Os riscos corridos pelos freelancers em zonas de conflito

26/11/2013 na edição 774

Uma reunião de pauta do programaThe World at One, da Radio 4, da BBC, em agosto de 1995, ficou marcada para sempre na memória do jornalista Sian Williams. Enquanto discutiam que notícias iriam ao ar, chegou a informação de que soldados croatas haviam matado John Shofield, repórter do programa The World Tonight – amigo e colega de trabalho de Williams.

Shofield tinha 29 anos e sua morte impactou a indústria midiática, fazendo com que organizações como a BBC focassem na proteção dos profissionais enviados a zonas de guerra. Foram criados programas de treinamento e profissionais passaram a ser orientados sobre como agir quando atacados ou sequestrados.

Quase duas décadas depois, ainda há riscos significativos. Alguns profissionais de mídia alegam que, na realidade, eles são ainda maiores, devido ao crescimento na demanda dos veículos e ao aumento no número de freelancers. Um workshop sobre como trabalhar em ambientes hostis, realizado pela Academia de Jornalismo da BBC, apresentou a freelancers informações sobre como se preparar para uma pauta, noções de primeiros socorros em um campo de guerra e como lidar com trauma.

Jeremy Bowen, correspondente da BBC que cobre zonas de conflito há 25 anos e que foi um dos palestrantes do workshop, alega que a situação atual é mais perigosa do que antes. “Em 1989, estive nas intensas lutas em El Salvador, balançando uma bandeira branca, desprotegido por coletes ou equipes de segurança, que fazem parte da cobertura de guerra de hoje. Mas agora, somos os alvos. Em alguns países, a mídia ocidental é vista como inimiga, é atacada ou levada como refém. A guerra é sempre perigosa e imprevisível, mas os riscos para os que cobrem intensificaram-se”, opinou.

Riscos físicos e psicológicos

O cenário não é restrito às áreas de conflito, mas também aos lugares afetados por desastres naturais. Jornalistas enviados para as Filipinas não apenas testemunharam o sofrimento das vítimas do tufão que atingiu o país em novembro deste ano, como também correm riscos – físicos, de contrair doenças, e psicológicos. Williams cobriu o tsunami na Ásia e o terremoto no Paquistão e até hoje, anos depois, lhe vêm à mente imagens de corpos e trechos de depoimentos. “Como observadores do estresse de outros, geralmente achamos que não temos o direito de sermos emocionalmente afetados, mas há pouca dúvida de que medo, culpa e exposição aos horrores mais viscerais nos impactam”, disse.

Muitas organizações oferecem apoio psicológico. Williams é treinado em assessoria de traumas em um sistema conhecido como TriM (Gestão de Risco de Trauma), que também é usado no exército e em serviços de emergência.
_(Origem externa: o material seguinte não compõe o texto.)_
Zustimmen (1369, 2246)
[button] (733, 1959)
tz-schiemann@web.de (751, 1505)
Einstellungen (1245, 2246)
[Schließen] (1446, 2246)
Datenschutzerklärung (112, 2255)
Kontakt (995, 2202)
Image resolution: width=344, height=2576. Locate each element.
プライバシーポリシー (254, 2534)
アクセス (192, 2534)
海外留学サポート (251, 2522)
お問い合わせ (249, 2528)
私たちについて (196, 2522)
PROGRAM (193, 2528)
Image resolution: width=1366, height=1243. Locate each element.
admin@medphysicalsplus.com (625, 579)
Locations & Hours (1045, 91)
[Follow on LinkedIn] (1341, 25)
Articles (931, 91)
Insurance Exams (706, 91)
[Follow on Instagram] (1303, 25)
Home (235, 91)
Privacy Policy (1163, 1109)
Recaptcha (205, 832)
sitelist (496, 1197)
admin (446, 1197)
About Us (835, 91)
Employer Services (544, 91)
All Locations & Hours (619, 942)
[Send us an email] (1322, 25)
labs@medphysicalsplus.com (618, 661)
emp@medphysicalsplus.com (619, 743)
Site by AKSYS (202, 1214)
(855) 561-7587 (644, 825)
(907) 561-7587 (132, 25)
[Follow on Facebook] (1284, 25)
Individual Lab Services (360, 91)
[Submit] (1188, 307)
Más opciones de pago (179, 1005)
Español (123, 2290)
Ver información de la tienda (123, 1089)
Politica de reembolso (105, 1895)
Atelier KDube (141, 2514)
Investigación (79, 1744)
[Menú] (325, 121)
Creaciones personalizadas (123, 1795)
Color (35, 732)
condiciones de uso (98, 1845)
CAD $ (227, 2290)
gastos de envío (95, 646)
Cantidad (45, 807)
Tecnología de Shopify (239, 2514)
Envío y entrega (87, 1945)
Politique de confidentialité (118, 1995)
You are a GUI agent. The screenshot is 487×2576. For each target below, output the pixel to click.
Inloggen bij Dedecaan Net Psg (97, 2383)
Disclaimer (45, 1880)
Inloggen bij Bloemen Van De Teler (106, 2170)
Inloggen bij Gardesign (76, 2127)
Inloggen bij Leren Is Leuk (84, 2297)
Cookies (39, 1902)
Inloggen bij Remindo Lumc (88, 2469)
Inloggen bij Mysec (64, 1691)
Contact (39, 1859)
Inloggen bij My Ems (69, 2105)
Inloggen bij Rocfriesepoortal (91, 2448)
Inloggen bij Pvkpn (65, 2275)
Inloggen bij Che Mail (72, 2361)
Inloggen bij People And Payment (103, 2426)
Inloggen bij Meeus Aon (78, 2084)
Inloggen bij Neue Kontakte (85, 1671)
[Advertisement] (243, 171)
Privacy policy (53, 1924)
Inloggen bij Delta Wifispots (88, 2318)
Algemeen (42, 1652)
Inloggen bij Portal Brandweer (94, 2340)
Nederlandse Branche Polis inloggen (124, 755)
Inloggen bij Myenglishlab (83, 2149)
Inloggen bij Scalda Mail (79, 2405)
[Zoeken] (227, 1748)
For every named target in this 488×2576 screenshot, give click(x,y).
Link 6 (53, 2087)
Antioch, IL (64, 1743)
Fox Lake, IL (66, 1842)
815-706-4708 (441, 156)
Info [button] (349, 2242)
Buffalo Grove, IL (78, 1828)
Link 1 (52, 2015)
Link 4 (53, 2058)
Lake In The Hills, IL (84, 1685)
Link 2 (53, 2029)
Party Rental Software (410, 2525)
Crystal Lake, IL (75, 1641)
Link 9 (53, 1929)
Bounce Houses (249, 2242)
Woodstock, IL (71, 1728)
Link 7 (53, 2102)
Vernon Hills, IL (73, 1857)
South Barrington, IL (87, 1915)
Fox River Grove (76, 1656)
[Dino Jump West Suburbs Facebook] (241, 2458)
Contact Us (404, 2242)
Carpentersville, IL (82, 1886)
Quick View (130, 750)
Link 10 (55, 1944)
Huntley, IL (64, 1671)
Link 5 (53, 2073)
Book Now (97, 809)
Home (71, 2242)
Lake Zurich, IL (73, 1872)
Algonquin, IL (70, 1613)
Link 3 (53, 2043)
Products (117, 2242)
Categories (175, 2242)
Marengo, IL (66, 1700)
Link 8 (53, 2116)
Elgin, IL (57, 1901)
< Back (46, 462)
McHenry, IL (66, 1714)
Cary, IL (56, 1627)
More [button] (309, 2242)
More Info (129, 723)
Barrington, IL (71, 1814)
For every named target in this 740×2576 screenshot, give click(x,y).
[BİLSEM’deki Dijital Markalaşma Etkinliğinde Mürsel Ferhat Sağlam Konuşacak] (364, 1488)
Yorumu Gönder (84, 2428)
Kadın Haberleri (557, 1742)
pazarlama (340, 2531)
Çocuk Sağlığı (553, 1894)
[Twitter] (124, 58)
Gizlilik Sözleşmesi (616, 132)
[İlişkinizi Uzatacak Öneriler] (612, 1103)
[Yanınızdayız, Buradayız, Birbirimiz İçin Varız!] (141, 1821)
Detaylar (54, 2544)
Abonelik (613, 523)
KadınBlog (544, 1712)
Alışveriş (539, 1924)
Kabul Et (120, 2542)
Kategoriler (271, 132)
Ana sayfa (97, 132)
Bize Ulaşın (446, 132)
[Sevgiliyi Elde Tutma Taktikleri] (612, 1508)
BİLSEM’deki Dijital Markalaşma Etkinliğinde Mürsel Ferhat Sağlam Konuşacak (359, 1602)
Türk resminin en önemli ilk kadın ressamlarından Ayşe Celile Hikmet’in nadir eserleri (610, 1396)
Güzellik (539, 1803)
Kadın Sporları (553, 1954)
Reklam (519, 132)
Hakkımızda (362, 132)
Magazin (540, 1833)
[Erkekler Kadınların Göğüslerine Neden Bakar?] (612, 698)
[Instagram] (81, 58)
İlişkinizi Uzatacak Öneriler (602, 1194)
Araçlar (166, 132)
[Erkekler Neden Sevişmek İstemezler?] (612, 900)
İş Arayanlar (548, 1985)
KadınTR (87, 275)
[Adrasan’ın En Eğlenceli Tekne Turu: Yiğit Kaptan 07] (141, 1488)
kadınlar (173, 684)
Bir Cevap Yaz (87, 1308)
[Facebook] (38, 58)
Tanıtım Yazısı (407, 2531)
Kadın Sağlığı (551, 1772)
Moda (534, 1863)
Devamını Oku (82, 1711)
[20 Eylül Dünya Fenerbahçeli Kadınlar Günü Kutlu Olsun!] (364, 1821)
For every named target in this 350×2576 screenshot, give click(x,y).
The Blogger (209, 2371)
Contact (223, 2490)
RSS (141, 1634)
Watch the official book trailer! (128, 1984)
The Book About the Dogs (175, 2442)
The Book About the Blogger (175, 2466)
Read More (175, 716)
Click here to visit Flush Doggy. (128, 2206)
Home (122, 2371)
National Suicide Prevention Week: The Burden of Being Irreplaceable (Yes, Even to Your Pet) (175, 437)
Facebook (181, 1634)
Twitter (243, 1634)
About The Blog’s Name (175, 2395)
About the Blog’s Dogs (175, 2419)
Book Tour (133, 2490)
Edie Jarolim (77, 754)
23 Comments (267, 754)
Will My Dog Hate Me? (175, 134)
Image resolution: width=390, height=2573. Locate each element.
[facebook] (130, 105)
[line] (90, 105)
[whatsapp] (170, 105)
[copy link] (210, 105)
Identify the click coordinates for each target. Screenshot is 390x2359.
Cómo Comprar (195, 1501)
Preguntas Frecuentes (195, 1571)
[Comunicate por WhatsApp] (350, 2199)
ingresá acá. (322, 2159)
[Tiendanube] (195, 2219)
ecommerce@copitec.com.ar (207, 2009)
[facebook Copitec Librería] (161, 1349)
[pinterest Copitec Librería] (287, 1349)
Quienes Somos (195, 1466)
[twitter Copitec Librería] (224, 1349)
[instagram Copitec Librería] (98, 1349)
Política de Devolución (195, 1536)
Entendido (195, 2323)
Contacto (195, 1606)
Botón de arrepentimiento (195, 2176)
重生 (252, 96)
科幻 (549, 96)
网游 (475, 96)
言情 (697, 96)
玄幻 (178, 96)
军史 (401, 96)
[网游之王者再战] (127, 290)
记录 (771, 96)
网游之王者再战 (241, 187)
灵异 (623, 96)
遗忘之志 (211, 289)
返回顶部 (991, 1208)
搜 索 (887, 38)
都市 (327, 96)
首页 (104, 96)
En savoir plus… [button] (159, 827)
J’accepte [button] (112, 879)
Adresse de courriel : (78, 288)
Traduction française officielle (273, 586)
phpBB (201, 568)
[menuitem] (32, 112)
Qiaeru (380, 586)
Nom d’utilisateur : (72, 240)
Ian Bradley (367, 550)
Uma equipe conversa com colegas de trabalho que retornam de pautas difíceis para ver se eles estão sofrendo com flashbacks, insônia, abuso de álcool – reações que são normais no início, mas que se não forem cuidadas podem se transformar em estresse pós-traumático.

Há uma preocupação, no entanto, de que o número cada vez maior de freelancers trabalhando em ambientes hostis impossibilite o mesmo nível de proteção que têm profissionais contratados. O produtor da BBC Stuart Hughes sofreu uma explosão em uma mina no Curdistão iraquianano e perdeu o pé. Mesmo com treinamento, ele sabe que há riscos que não são controláveis em uma guerra e acredita que com freelancers sem treinamento os riscos são ainda maiores. “Eles têm muito menos experiência e nem sequer sabemos seus nomes. São os anônimos que abastecem um canal no YouTube ou uma página no Facebook”, disse.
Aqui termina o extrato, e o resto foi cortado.